母と弟、妹達の死に様を思えばこの男もやはり同じような死に様を迎えるべきとラッソは考えた。
「ああ、分かったぞ。お前、ティラーノの息子か。奴の面影がある」
「そういうことだ。不思議な事だが、憎いお前の顔を見て生まれて初めて喜びを知った気がするよ」
ラッソはラモンの頭を掴み塔の屋上から駆け下りながらその体を摺り下ろしてやろうとほくそ笑んだ。これが最後、目立って正体が露見しても構わないと思うくらい気が昂っている。
<<ラッソ!お願いです!早く戻って!応援が来たら全員ここで死にますよ!>>
<<煩い!!お前がカルロを連れて逃げろ!俺の事はもういいんだ、気にするな>>
カルロが重傷のようだが、彼の父ガルシアを追い落として死なせた男が目の前にいる。カルロもこいつを殺してから撤収しようという筈だ。
だが。
<<ラッソ、ヴィーの事を頼む>>
カルロからの息も絶え絶えの通信で一瞬その決意が揺らいだ。
もしもの時はお互いの家族の面倒を見る約束だ。
カルロとヴィーは先日、結婚はせずとも所帯を持つ約束をしていた。
そして、その一瞬の躊躇いの内にラモンは姿を消した。
塔から飛び降りたのだ。
「馬鹿な!」
飛び降りたラモンは魔術を行使して近くの建物の屋上になんとか着地し、奥へと駆け出してしまった。

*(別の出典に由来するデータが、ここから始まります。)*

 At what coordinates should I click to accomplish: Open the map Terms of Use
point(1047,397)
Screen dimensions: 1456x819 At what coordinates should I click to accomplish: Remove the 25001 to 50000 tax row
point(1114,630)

そちらからは警備の魔導銃兵が出てくる。
「くそ!あの野郎!!」
五大公家の血を引くだけあって滑空するだけだが浮遊魔術も使えたらしい。塔の中で幽閉されている時は魔術は使えないが、屋上なら話は違う。ラモンは行ってしまった。
追跡するには五法宮の戦力を薙ぎ倒していく必要がある。
ラモンが銃兵にこちらの事を伝えていた場合、向こうに跳ぶと監察隊の恰好をしていても味方と思われず撃ち落とされる可能性もある。一方、カルロ達がいる広場は混沌とした状況でラッソが紛れこんでもバレはしない。
追跡を続行するか、カルロを助けに戻るか、悩みどころだった。